Na leitura dos Atos, podemos entrever as várias etapas do caminho formativo e da pastoral do Barnabé, entre vários interlocutores e responsabilidades. E a formação continua, nunca acaba. Em 1Cor 3,7, Paulo afirma «De modo que nem o que planta é alguma coisa, nem o que rega, mas Deus, que dá o crescimento». Assim é pelas etapas da formação: uns plantam, outros regam, maduramente, sem pretensão de reconhecimento. Mais tarde serão outros a tomar decisões mais definitivas sobre os candidatos e a impor-vos as mãos, enviando-vos em missão.
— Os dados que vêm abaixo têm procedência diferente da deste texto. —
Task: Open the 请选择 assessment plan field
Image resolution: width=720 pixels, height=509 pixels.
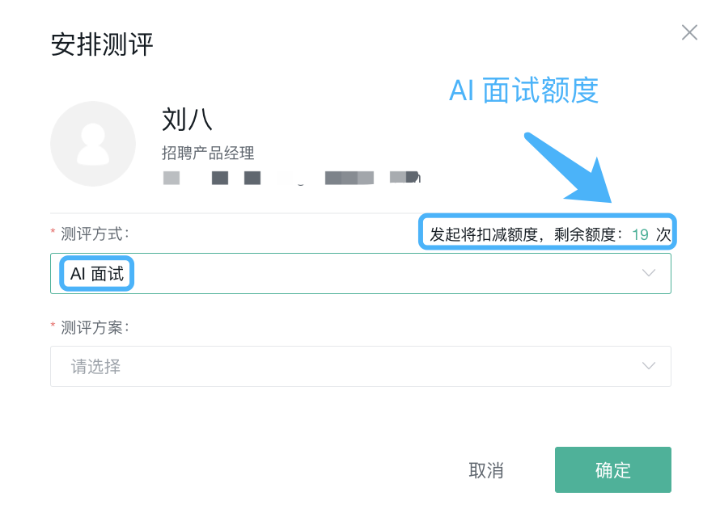Action: (x=361, y=366)
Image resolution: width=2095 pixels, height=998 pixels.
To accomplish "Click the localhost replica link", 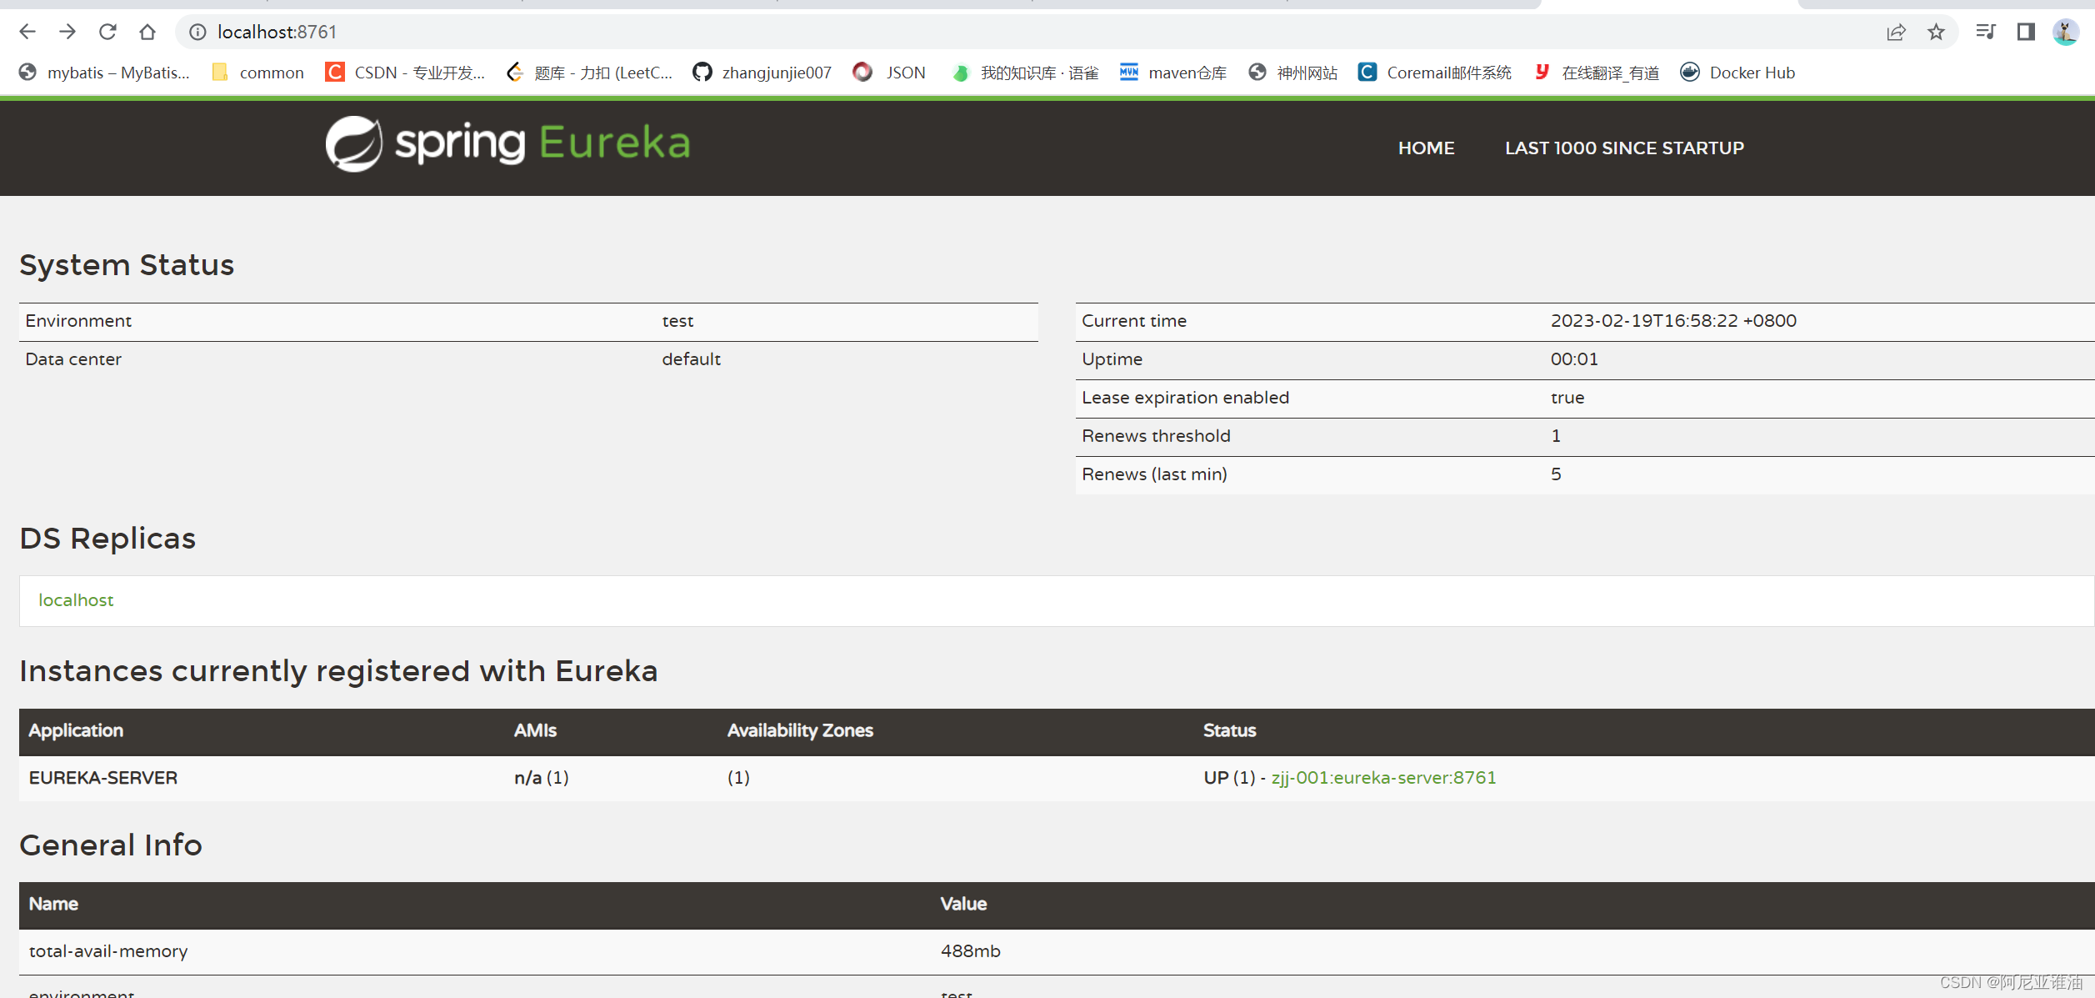I will (76, 600).

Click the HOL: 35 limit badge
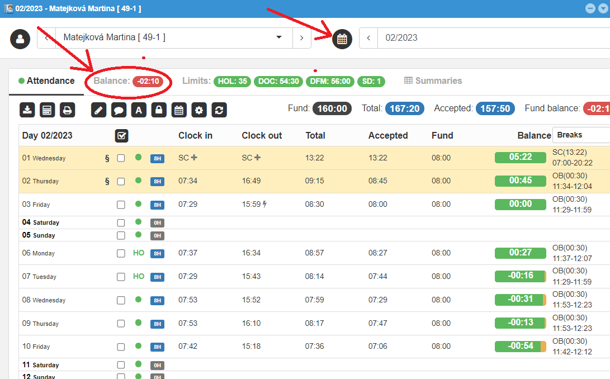pos(232,82)
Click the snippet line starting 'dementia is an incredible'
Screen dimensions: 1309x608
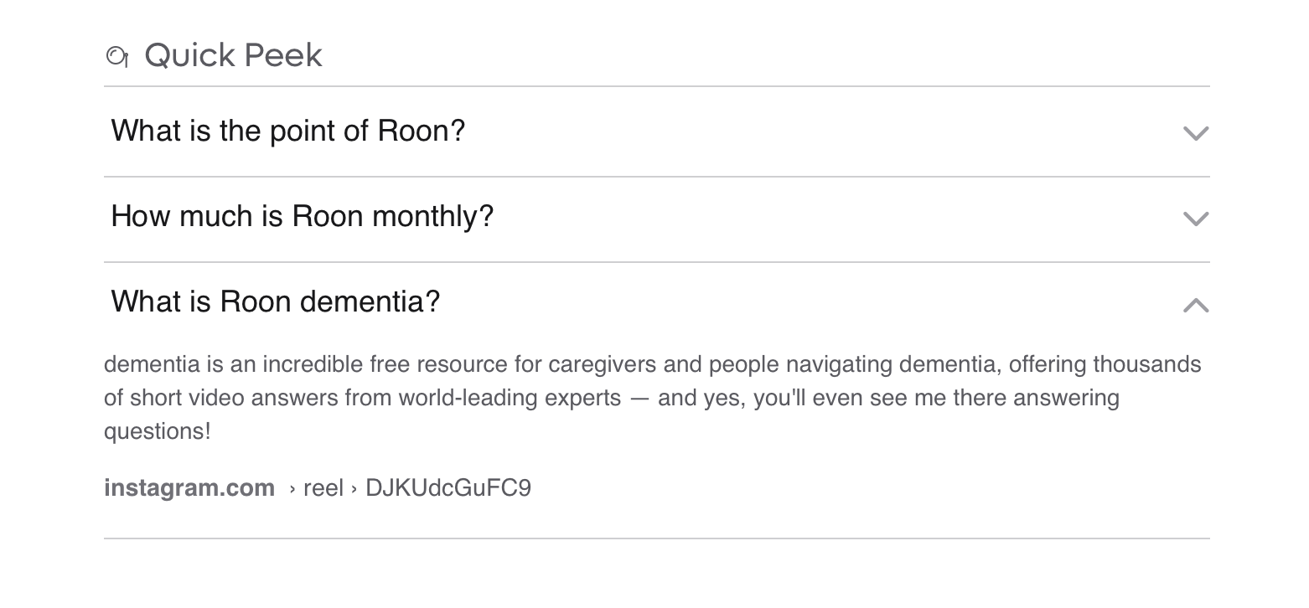coord(652,365)
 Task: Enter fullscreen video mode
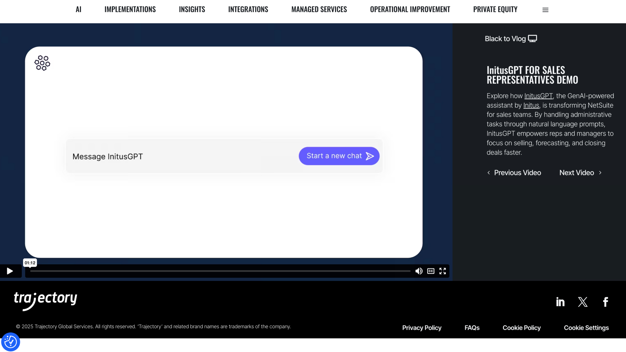pyautogui.click(x=442, y=271)
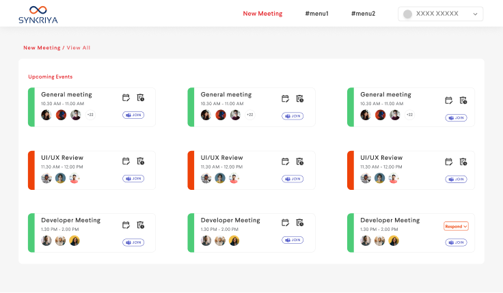The image size is (503, 293).
Task: Click the edit-calendar icon on the rightmost General meeting card
Action: coord(449,100)
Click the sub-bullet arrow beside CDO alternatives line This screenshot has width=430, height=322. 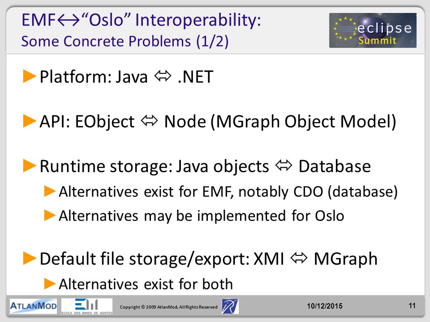[50, 191]
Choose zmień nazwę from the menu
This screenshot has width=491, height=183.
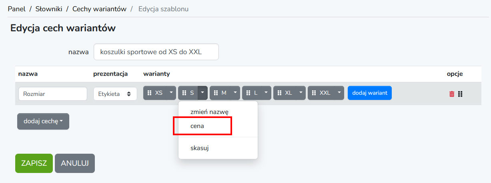click(209, 112)
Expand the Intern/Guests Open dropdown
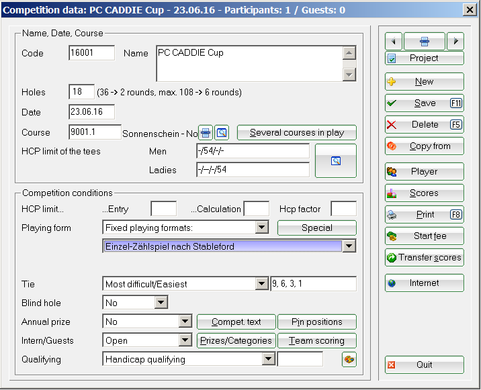Screen dimensions: 481x390 click(x=185, y=340)
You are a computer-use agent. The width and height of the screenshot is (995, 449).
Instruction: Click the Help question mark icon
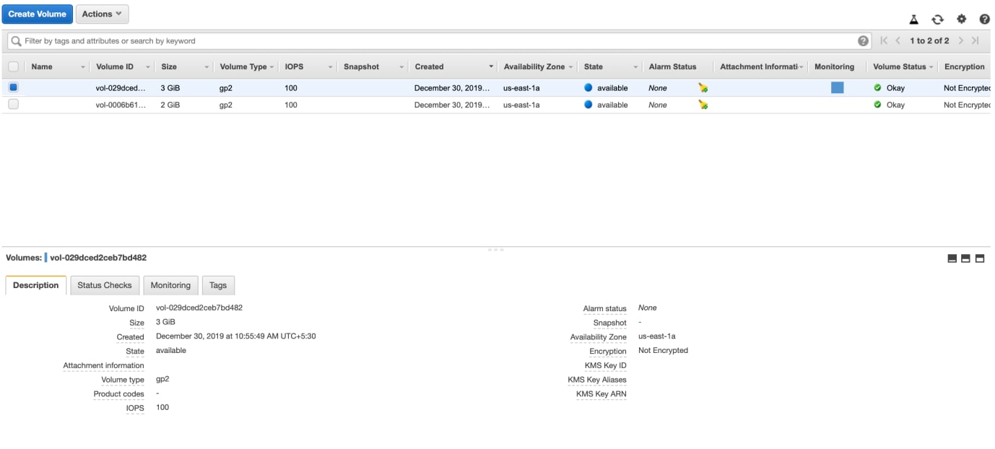coord(984,19)
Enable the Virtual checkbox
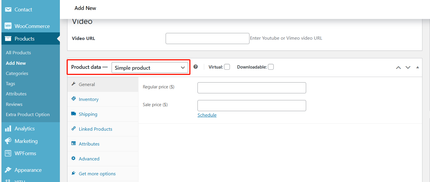The height and width of the screenshot is (182, 430). point(227,67)
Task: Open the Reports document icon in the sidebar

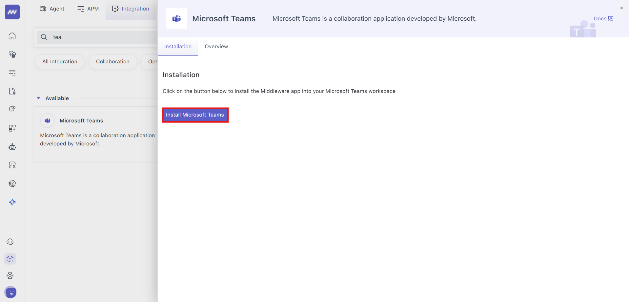Action: click(x=12, y=91)
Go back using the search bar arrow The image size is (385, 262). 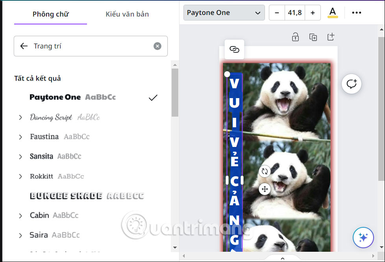point(24,46)
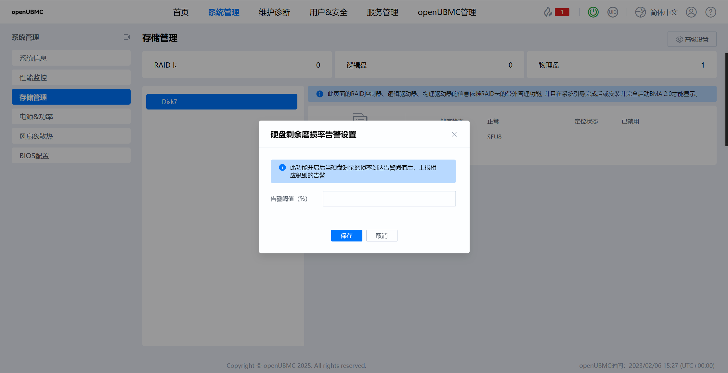Viewport: 728px width, 373px height.
Task: Click the 保存 button
Action: click(x=346, y=236)
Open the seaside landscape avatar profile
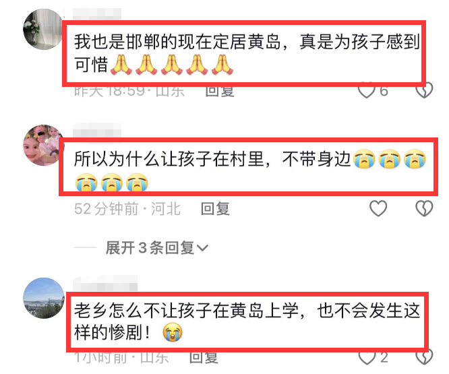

Por isso, todos nós somos convidados a viver as etapas do caminho sem esperar reconhecimento (ainda que receber boas notas académicas seja bom). Maturidade é fazê-lo para ser homens bons, cheios do Espírito Santo e de fé. É disto que os nossos destinatários estão à espera!!

CASE STUDY

Há cem anos, Antoni Gaudí saiu do seu atelier na Sagrada Família pela última vez. Estávamos no dia 7 de junho de 1926, por volta das 18h. O arquiteto, de 73 anos, dirigia-se para a igreja de Sant Felip Neri, como fazia todos os dias para se confessar e rezar. Vestia roupas esfarrapadas e não trazia consigo qualquer documento de identificação. Vivia como um monge há anos, dormindo no seu atelier, quase não comendo e distribuindo o seu dinheiro. Na esquina da Gran Via com a Rua Bailén, deu um passo atrás para evitar um elétrico. Não ouviu o segundo a vir na direção oposta. Os registos policiais dizem que aconteceu exatamente às 18h05. Ele caiu. Bateu com a cabeça. As pessoas aglomeraram-se ao seu redor. Ninguém o reconheceu. Viram um velho magro com roupas esfarrapadas e presumiram que era um mendigo. Os taxistas recusaram-se a levá-lo ao hospital. Um médico examinou-o no local e foi-se embora. Um polícia acabou por levá-lo para o Hospital de la Santa Creu, onde recebeu os cuidados básicos oferecidos aos pobres. Só no dia seguinte é que o capelão da Sagrada Família o veio procurar e reconheceu o homem da ala de caridade como o arquiteto mais famoso de Espanha. Por esta altura, já era tarde demais. Gaudí morreu a 10 de junho de 1926, menos de duas semanas antes do seu 74º aniversário. 30.000 pessoas alinharam-se nas ruas de Barcelona para o seu cortejo fúnebre. Os comerciantes fecharam as suas portas. Fitas pretas pendiam das varandas por toda a cidade. O cortejo desceu La Rambla, passou pela Catedral de Barcelona e seguiu até à Sagrada Família, onde foi sepultado debaixo da igreja que nunca conseguiu terminar. Fonte

Por estes dias, o mundo todo contemplou a sua figura impressa no ar por drones, a fazer-nos contemplar a sua grande obra com a qual reescreveu o Evangelho e manifestou a beleza da criação, a pactuar admiravelmente com o magistério profético do Papa Leão XIV: «Primer l’amor, després la tècnica».

Portanto, verifiquemos se antes de tudo o que fazemos está o amor!